Le 16 janvier 2001, le juge de l'exécution de Pontoise a ordonné la liquidation de l'astreinte et condamné en conséquence la société Alain Manoukian à payer à Monsieur et Madame Boccara ainsi qu'à la société Boccara Company la somme de 630 000 F.
Préalablement à la saisine du juge de l'exécution, la société Alain Manoukian a par acte du 27 septembre 2000 délivré aux fins de voir lever l'interdiction d'ouvrir sa boutique et condamner la société Boccara à lui verser diverses sommes à titre de dommages et intérêts, assigné cette société devant le Tribunal de commerce de Paris qui par jugement du 17 septembre 2001 a:
- rejeté l'exception de nullité soulevée au titre de l'article 753 du nouveau Code de procédure civile.
- dit qu'il n'y a pas eu de faute imputable à la société Alain Manoukian ;
- débouté en conséquence la société Boccara Company de l'ensemble de ses demandes,
- ordonné la mainlevée aux frais de la société Alain Manoukian de l'inscription des deux nantissements sur le fonds de commerce de la société Boccara Company,
- condamné la société Alain Manoukian à effectuer les formalités correspondantes,
- dit n'y avoir lieu à astreinte et débouté la société Boccara Company de sa demande formée à ce titre,
- ordonné la levée de l'interdiction faite à la société Alain Manoukian d'ouvrir une boutique dans le Centre Commercial de Cergy Les 3 Fontaines,
- condamné la société Boccara Company à rembourser à la société Alain Manoukian le montant de l'astreinte s'élevant à 96 805,13 euros (soit 635 000 F),
- débouté la société Alain Manoukian de ses demandes de dommages et intérêts.
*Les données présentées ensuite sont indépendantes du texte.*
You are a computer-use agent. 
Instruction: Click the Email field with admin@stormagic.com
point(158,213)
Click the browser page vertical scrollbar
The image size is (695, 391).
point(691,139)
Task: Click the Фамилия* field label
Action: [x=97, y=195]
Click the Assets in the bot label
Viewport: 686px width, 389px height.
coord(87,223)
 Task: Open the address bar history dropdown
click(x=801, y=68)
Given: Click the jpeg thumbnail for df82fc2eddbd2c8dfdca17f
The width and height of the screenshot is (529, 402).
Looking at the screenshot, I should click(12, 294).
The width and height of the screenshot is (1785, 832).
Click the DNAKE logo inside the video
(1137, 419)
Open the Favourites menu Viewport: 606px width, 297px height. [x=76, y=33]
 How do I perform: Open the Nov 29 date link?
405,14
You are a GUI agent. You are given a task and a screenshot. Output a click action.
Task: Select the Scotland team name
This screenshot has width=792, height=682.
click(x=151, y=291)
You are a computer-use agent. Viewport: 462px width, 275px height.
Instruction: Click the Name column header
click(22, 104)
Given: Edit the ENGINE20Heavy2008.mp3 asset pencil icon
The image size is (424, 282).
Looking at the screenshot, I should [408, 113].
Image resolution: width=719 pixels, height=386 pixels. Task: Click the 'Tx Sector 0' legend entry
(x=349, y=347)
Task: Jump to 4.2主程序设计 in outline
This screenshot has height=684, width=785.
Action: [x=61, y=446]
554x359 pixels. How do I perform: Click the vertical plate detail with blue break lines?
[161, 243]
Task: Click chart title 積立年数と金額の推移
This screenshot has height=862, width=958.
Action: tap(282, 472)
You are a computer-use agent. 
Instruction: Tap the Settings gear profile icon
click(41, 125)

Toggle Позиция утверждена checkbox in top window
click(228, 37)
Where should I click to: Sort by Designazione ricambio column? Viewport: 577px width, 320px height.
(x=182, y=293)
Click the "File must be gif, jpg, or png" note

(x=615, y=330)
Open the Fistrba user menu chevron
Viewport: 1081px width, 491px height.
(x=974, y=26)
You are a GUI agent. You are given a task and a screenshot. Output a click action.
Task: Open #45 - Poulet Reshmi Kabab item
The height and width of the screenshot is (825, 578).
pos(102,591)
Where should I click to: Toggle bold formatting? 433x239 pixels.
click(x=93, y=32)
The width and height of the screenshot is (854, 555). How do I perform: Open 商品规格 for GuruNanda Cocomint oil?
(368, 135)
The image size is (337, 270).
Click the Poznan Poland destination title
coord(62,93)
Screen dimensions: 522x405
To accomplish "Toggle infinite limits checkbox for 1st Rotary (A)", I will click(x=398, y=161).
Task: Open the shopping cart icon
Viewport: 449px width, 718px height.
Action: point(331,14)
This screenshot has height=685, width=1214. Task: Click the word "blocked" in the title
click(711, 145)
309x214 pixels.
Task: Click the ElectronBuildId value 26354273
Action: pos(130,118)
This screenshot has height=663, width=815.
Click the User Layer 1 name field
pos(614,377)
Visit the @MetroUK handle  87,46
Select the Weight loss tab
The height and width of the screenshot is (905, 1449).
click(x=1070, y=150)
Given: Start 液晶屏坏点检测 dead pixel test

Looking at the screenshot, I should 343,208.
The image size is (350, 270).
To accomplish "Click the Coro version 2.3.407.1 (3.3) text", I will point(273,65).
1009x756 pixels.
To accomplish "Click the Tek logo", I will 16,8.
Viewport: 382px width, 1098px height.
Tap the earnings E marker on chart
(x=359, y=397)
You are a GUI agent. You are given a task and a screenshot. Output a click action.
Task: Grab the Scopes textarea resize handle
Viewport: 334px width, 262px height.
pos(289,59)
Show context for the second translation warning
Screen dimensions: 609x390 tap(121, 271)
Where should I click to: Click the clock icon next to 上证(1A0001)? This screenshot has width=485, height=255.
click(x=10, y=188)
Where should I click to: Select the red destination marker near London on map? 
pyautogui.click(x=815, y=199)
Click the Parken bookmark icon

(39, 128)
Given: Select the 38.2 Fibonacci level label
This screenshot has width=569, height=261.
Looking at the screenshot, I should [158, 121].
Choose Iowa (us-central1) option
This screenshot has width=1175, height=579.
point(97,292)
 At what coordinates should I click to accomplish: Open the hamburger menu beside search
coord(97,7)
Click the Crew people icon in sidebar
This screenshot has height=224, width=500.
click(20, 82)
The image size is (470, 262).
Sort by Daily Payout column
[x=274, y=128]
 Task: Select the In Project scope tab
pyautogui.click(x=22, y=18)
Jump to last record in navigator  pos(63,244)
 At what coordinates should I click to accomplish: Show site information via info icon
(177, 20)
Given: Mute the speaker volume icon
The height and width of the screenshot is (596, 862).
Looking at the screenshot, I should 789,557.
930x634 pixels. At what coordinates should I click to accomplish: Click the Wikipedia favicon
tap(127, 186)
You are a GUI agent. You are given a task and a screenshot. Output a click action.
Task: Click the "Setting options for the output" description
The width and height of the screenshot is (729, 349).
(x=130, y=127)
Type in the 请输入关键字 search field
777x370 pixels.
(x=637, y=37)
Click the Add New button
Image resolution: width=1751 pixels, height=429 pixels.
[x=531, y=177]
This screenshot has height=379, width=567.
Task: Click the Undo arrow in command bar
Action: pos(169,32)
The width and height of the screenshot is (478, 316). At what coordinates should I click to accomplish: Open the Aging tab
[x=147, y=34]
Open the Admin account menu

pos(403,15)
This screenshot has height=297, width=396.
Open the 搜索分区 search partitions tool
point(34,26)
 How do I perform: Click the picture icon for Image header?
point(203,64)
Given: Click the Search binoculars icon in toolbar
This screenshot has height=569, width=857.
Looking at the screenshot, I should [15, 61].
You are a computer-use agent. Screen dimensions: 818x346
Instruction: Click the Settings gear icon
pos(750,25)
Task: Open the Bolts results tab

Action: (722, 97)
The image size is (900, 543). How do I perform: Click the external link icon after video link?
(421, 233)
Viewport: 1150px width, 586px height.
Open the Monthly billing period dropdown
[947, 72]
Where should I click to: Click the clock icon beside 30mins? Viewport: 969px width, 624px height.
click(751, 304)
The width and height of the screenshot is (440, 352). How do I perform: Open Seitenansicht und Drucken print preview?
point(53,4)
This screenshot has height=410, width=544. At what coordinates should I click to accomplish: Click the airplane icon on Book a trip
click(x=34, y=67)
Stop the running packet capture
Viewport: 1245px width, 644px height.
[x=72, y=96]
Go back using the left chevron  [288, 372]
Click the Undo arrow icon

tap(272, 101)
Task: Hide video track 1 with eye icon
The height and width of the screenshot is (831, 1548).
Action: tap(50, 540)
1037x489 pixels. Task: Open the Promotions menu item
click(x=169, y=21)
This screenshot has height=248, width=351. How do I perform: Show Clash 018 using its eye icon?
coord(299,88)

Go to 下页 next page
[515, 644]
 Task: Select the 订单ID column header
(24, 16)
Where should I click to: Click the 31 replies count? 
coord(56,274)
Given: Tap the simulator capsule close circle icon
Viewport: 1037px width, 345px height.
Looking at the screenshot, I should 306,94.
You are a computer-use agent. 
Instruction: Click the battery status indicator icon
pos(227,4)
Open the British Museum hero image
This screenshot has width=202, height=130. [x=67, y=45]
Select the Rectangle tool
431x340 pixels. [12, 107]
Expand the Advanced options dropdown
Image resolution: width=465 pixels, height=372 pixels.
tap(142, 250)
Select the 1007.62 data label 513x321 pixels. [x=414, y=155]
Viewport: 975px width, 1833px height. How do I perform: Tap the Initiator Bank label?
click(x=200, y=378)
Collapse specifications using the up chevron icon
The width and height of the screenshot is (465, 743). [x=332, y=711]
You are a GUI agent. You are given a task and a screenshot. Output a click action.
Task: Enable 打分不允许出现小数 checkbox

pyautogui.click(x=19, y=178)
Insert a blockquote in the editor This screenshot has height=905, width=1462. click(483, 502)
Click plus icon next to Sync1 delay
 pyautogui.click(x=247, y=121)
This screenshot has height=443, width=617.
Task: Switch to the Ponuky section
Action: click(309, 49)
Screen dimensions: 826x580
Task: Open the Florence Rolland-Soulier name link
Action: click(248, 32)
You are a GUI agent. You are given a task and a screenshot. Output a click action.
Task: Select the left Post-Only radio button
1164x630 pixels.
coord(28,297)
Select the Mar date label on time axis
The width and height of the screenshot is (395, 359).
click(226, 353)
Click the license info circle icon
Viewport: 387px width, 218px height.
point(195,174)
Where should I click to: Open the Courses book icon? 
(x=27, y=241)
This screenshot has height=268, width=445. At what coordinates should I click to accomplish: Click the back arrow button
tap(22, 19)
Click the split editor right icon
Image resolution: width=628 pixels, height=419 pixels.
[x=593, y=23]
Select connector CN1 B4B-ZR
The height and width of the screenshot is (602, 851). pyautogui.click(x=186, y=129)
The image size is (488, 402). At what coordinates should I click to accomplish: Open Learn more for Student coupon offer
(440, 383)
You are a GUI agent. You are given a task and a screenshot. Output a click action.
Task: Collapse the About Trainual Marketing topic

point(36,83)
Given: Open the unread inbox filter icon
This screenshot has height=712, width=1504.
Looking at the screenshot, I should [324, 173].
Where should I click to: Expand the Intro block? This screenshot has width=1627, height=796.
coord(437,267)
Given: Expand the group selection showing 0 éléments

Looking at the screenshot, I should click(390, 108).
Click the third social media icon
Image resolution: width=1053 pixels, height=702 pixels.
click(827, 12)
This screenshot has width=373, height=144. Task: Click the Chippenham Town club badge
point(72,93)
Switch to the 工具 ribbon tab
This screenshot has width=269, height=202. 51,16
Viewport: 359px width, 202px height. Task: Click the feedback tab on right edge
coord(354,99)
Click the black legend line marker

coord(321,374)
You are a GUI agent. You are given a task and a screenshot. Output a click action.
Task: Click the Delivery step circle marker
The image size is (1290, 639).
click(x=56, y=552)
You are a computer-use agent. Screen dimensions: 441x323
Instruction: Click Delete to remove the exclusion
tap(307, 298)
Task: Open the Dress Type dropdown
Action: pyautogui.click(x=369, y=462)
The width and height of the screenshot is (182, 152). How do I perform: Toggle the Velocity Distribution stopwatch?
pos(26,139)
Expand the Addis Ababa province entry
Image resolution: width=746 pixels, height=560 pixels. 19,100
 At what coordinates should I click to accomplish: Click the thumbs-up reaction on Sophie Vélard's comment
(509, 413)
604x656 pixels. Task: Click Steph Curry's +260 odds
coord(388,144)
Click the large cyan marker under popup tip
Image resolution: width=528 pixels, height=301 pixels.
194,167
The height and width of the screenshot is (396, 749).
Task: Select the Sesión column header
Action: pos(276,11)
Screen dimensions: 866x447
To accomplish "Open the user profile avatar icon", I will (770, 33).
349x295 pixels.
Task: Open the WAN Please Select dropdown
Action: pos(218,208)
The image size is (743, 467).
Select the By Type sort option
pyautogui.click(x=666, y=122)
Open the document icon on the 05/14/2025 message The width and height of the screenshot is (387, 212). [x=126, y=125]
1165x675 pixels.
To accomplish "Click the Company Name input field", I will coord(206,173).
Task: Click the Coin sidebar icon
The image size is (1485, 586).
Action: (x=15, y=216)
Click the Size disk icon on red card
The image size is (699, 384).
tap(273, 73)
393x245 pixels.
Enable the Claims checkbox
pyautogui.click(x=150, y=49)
- ordonné l'exécution provisoire.
- condamné la société Boccara Company à verser à la société Alain Manoukian la somme de 3 048,98 euros au titre de l'article 700 du nouveau Code de procédure civile ainsi qu'aux dépens.
Appelante la société Boccara Company prie la cour réformant le jugement:
- à titre principal de débouter la société adverse de ses demandes,
- à titre reconventionnel:
au principal et vu les articles 1134 et suivants du Code civil de condamner la société Alain Manoukian à lui payer la somme de 404 684,09 euros à titre de dommages et intérêts,
- subsidiairement et vu les articles 1382 et 1383 du Code civil de condamner la société Alain Manoukian à lui payer cette même somme â titre de dommages et intérêts,
- dans tous les cas et sur le fondement de l'article 36-5 de l'ordonnance du 1er décembre 1986 et de l'article L. 442-5,1-5° du Code du commerce de:
- débouter la société Alain Manoukian de ses demandes comprenant la restitution de l'astreinte liquidée.
- la condamner à lui payer la somme de 404 694,09 euros à titre de dommages et intérêts.
- lui faire injonction de donner la mainlevée des deux nantissements et ce sous astreinte provisoire de 228,67 euros par jour de retard à compter du prononcé de la décision,
- ordonner la publication de l'arrêt à intervenir dans quatre journaux à son choix et aux frais de la société Alain Manoukian dans la limite de 3 500 euros HT par insertion,
- condamner la société Alain Manoukian à lui payer la somme de 4 573,47 euros au titre de l'article 700 du nouveau Code de procédure civile ainsi qu'aux dépens.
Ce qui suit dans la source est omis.